Chinese researchers have created a wearable material that, using the movements of the body, is able to "induce" and store weak electrical currents, capable of powering a smartwatch or other device.
Bioengineers at Tsinghua University (Beijing) have created a fabric that, simply by virtue of being worn, and therefore subjected to body movement, generates electricity (a weak but significant electrical current). The system stores it and can use it to power one or more devices (such as a smartwatch) or a system to monitor vital functions.
The results of studies into this new, advanced type of material have been published in the scientific journal Nano Research Energy. The Chinese researchers thus appear to have achieved a long-pursued goal: that of being able to use an electrical generation and charging system that functions independently of separate batteries.
The fabric, called fiber-TENG, also contains nanomaterials (in particular, carbon nanotubes)—in other words, materials designed to be between 1 and 100 nanometres in size (one nanometre, you may recall, equals one billionth of a metre). Their extremely small scale means that the properties of nanomaterials differ from those of their larger counterparts.
The fabric created by the researchers at Tsinghua University, one of China's most important institutions of its kind, consists of three parallel layers: one of polylactic acid (a polymer used in 3D printers), one of reduced graphene oxide (heavily used in a variety of fields) and polypyrrole (a substance already frequently used in the medical sector and beyond). The abbreviated name for this "sandwich" is "PLA-rGO-PPy".
These materials make up the weave of a fabric that uses triboelectricity—in other words, the irregular electricity that, in some materials, is naturally generated by friction, thanks to normal body movement. Fiber-TENG is able to harvest that energy, which is low-frequency, and collect it in a fabric with a slightly different composition, called fiber-SC and made using graphene oxide, which contains the nanotubes and ensures what is perhaps its most desirable function: the ability, as mentioned above, to use these weak electrical currents to power external devices.

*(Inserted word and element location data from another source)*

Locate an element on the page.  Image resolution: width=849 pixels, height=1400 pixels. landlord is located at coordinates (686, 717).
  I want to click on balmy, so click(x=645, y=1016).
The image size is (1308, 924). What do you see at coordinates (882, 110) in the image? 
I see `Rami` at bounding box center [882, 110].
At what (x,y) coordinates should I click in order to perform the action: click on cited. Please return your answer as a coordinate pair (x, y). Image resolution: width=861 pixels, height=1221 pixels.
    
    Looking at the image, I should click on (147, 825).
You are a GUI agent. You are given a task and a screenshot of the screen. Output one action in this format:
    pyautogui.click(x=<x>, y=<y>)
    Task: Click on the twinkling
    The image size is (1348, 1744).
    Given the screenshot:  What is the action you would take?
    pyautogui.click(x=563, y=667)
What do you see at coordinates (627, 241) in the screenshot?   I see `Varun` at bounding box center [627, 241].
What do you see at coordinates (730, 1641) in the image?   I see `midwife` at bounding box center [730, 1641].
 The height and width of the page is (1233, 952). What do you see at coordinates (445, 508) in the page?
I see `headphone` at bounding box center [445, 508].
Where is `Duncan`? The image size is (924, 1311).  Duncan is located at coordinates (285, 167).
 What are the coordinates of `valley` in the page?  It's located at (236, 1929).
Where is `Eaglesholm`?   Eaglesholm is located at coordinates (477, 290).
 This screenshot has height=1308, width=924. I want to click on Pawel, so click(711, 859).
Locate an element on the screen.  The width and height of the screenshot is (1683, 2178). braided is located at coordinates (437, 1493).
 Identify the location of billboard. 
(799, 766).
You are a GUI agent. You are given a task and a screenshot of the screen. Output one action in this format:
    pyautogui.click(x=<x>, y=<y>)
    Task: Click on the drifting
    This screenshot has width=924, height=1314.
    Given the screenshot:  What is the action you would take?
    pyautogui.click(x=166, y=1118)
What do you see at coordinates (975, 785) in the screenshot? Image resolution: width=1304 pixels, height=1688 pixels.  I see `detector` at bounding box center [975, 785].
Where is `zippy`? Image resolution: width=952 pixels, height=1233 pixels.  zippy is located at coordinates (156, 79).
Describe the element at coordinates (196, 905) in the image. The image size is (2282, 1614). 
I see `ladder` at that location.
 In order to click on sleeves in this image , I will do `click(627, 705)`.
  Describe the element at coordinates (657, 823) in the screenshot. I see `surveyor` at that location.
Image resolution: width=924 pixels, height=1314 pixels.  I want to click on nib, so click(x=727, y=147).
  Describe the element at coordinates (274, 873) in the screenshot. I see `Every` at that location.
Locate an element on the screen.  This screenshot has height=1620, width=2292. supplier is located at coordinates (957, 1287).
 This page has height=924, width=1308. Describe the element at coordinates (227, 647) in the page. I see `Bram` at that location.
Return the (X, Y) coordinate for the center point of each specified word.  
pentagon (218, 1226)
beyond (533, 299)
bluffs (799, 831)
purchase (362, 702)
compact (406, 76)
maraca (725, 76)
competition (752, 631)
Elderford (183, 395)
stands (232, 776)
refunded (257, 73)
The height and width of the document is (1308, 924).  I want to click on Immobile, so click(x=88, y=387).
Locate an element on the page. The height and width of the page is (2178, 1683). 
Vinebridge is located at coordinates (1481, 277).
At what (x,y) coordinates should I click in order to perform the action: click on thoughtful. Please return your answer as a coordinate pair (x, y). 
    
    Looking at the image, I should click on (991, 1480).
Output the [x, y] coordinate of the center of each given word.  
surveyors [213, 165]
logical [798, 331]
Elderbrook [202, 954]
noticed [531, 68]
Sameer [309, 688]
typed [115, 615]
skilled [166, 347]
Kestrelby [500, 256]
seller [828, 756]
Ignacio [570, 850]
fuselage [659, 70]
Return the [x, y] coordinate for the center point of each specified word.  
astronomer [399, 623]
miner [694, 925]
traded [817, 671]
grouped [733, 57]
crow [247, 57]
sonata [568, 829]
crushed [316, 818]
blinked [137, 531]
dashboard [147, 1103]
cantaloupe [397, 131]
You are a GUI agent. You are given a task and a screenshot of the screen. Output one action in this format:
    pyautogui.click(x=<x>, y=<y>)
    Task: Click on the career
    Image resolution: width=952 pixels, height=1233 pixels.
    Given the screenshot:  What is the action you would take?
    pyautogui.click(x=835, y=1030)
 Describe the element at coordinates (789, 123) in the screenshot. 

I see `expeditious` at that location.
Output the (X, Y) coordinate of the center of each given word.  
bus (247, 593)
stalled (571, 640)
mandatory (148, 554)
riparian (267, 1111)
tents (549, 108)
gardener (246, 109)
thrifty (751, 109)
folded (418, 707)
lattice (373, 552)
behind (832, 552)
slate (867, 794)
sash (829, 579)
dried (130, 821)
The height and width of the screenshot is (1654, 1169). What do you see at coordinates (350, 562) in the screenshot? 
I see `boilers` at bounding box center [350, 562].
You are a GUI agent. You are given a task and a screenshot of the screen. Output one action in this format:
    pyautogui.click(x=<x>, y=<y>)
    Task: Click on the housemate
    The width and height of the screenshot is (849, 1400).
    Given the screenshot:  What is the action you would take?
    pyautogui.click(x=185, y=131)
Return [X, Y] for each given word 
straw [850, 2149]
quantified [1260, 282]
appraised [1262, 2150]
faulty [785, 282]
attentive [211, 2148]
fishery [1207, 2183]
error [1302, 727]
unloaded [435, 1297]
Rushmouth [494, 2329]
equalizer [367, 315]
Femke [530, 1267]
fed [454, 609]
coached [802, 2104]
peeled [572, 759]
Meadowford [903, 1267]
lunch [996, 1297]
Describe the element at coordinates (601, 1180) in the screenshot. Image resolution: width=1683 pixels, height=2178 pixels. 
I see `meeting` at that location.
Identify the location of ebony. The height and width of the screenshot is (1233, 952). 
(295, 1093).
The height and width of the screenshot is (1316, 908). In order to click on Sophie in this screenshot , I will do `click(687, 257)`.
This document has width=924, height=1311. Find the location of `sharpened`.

Fiber-SC can be inserted into the TENG fabric in a specific area, for example at the wrist, and from there it can send the electricity where it is needed: to a smartwatch, wireless earbuds or a heart rate monitor. However, researchers believe that the electricity thus generated can also serve to power other types of applications, like those for monitoring the body after a hospital stay or a surgical procedure or for monitoring certain pathogenic micro-organisms.
All of this, the researchers write, will function routinely for a high number of cycles; the fabric is very light and flexible, pleasant to wear and even relatively simple to make, because it is composed of sustainable parts that are already available on the market (even if the “assembly” process does, in fact, call for very advanced techniques).
Now the team wishes to explore potential "real world" uses for the fabric, outside of academic laboratories. That is why—as we can read in a statement issued by Tsinghua University—the design and manufacturing processes are going to be optimized and the fabric's performance under different conditions studied.